With 95% confidence that the proportion of Canadians with income less than $20000 is between 0.1702 and 0.3098.

We have been given a problem to solve which is all about finding out a 95% confidence interval for the proportion of a whole population, specifically Canadians, which have an income of less than $20000.

Here is a step by step guide on how you can solve the problem:

Step1: Identify the given information from the problem:

a) the sample size. In this case, we know that the size of the sample is 144.

b) the proportion of the sample population who has an income below $20000. This is given as 0.24.

c) The value of the z-score provided for a 95% confidence interval, which is 1.96.

Step2: Discover the standard error of the sample proportion.

The standard error (SE) is a measure of how spread out the proportions are in the sample.

It is obtained from the formula:

SE = sqrt [p(1-p) / n]

Where:

p = sample proportion
n = sample size

Using the provided values,

p = 0.24 and

n = 144, substitute these into the formula for the standard error calculation.

Calculating these values, the standard error comes out to be approximately 0.0356

Step3: The next step is to calculate the confidence interval.
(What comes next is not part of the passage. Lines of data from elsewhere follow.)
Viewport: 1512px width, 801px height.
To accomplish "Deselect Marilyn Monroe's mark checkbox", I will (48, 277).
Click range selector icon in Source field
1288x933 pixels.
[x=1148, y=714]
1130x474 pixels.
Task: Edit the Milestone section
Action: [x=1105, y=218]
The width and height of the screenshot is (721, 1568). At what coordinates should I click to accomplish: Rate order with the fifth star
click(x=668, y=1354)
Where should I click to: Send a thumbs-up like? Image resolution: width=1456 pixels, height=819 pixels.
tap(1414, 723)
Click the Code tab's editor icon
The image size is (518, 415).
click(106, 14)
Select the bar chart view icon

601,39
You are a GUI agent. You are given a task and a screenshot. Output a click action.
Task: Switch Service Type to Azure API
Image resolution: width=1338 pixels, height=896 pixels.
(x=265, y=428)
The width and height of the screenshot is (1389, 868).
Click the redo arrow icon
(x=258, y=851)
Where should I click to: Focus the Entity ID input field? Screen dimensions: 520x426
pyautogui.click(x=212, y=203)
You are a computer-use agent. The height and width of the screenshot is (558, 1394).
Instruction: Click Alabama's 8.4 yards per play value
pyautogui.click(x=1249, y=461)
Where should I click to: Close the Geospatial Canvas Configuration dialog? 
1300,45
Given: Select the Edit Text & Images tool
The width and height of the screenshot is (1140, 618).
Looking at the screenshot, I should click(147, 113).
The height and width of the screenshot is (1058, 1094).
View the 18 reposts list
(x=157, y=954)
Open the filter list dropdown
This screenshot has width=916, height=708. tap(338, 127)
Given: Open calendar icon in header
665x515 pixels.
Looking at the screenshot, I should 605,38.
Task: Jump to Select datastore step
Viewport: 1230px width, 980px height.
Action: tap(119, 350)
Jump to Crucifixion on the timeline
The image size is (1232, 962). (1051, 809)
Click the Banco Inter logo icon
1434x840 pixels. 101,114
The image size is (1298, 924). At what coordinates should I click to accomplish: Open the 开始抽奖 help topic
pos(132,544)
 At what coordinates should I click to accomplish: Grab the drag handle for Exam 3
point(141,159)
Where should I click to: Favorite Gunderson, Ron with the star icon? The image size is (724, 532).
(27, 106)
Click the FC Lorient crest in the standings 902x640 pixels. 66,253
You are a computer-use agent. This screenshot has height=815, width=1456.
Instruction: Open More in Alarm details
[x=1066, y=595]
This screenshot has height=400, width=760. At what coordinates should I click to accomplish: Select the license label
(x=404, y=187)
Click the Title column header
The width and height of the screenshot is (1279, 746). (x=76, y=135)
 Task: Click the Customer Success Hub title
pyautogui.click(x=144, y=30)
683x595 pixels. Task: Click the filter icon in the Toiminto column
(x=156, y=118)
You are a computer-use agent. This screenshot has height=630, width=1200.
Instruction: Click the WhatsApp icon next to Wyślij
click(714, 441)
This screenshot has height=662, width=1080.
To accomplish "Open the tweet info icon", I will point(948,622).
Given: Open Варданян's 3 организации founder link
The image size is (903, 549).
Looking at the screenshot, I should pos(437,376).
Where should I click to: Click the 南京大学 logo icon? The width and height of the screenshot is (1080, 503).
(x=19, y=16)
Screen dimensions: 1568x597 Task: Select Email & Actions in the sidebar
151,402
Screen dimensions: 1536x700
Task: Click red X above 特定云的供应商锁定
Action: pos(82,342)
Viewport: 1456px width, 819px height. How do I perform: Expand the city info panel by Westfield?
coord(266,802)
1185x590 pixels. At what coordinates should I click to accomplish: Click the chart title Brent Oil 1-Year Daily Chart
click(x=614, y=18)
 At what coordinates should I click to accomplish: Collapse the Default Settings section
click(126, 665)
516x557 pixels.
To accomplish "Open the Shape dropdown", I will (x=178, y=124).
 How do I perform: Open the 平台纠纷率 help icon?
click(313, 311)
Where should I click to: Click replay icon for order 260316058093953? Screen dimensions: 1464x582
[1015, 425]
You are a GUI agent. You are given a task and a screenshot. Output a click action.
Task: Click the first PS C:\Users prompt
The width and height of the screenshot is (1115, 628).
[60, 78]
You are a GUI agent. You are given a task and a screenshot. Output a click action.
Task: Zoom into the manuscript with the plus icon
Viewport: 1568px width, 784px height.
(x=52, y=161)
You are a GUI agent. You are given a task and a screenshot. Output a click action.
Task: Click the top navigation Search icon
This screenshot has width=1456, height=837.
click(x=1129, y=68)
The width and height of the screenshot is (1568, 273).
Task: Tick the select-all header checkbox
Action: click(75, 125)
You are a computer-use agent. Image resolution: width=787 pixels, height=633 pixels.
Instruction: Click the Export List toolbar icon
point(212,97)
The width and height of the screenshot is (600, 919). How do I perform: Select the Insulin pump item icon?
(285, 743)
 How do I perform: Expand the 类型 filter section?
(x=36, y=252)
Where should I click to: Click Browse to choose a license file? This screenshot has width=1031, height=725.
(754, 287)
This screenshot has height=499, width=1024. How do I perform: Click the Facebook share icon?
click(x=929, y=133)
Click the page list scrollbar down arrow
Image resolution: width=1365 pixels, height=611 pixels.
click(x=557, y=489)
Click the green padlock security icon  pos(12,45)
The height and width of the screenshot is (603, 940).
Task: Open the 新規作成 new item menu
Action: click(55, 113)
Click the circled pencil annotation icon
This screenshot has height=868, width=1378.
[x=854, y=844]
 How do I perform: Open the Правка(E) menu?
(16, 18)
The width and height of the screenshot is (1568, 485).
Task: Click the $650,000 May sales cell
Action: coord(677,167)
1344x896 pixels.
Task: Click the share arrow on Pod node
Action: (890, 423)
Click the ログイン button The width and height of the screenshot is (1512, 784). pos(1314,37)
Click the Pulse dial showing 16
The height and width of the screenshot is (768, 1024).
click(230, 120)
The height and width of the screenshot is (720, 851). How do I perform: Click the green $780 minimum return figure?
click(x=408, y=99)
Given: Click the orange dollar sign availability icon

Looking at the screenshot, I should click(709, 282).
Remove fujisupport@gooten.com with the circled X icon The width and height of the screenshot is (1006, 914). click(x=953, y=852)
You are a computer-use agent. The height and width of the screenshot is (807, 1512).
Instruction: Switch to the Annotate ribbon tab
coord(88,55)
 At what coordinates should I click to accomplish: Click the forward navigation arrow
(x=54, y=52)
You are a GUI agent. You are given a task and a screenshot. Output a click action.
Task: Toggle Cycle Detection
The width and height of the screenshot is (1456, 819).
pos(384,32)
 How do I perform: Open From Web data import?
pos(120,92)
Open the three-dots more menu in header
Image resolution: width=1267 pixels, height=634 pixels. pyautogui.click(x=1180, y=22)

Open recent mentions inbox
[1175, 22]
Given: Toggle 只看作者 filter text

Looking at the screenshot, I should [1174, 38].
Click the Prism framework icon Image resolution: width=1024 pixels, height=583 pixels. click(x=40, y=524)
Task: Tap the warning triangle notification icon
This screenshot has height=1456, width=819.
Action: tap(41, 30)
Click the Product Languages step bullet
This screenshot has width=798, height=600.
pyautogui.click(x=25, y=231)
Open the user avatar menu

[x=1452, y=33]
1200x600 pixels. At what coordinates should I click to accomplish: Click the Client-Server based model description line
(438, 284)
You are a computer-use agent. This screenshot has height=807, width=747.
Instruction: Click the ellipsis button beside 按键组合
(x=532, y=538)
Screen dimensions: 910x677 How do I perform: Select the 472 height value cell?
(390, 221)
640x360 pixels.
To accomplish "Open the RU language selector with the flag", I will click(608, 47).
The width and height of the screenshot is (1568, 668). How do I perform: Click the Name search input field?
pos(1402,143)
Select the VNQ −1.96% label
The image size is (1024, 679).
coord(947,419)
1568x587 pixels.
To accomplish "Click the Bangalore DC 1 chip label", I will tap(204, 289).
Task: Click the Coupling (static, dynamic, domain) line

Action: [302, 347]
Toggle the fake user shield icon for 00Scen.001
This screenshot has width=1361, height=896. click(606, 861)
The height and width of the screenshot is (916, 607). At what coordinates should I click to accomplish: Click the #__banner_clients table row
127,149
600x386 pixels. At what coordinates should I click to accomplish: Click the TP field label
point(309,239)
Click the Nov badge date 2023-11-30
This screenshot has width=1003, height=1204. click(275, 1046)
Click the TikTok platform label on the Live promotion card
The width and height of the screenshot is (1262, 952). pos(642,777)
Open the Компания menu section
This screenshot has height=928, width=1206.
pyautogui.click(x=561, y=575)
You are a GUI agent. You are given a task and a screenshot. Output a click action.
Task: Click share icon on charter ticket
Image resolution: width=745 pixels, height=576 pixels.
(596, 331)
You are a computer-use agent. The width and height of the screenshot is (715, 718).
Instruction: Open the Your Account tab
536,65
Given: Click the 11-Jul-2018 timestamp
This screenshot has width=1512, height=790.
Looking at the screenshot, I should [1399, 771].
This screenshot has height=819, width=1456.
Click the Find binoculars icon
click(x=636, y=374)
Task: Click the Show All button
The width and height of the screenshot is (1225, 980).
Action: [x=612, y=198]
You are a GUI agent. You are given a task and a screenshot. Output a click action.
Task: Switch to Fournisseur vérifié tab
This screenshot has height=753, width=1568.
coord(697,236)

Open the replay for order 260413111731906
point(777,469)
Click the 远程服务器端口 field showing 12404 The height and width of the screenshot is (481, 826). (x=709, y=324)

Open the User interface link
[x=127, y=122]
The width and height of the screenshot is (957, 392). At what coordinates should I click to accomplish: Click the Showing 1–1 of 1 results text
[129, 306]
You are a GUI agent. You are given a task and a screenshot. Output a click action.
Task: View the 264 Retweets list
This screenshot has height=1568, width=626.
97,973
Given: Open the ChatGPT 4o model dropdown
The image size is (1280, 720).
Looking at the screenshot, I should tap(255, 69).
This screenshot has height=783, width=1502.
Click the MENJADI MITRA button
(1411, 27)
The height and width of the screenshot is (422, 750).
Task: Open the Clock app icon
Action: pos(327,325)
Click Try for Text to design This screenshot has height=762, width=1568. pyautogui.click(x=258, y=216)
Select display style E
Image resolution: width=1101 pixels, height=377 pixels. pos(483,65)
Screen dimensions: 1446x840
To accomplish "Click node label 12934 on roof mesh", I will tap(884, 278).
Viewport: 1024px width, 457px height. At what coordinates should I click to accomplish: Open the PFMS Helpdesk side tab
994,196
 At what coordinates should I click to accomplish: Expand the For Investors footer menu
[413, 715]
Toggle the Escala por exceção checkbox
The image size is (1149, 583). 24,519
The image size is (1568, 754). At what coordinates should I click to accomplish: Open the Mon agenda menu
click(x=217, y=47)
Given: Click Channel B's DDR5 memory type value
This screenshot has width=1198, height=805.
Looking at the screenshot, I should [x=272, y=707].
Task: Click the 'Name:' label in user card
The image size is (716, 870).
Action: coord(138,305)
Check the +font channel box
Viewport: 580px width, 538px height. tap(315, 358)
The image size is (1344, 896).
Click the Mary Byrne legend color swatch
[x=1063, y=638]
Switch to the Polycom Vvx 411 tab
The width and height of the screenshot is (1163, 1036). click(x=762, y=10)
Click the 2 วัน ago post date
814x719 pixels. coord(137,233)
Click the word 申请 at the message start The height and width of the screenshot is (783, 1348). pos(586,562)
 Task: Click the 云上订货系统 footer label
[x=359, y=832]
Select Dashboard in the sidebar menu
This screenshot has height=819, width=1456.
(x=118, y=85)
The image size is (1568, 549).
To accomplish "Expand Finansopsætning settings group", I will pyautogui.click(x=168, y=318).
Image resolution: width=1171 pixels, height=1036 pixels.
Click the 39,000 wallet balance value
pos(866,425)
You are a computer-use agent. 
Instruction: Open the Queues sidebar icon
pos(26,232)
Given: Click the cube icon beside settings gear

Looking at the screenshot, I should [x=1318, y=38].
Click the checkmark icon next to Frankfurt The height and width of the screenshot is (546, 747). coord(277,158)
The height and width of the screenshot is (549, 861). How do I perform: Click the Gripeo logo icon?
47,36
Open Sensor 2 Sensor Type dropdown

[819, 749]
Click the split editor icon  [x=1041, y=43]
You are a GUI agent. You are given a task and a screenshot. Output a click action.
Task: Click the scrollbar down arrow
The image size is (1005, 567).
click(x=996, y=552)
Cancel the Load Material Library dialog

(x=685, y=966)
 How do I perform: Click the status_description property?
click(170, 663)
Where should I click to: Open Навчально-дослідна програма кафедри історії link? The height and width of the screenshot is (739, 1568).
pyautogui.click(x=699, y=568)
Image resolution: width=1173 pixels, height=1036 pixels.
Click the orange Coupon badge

The 95% confidence interval can be calculated using the formula:

CI = p ± (Z*SE)

Where:

Z = Z-score for the desired confidence level
SE = standard error

Substituting the given and calculated values:

Z = 1.96 (from Step 1)
SE = 0.0356 (from Step 2)
p = 0.24 (from Step 1)

Therefore, the 95% confidence interval is 0.24 ± (1.96*0.0356)

This means that the confidence interval falls between 0.1702 and 0.3098.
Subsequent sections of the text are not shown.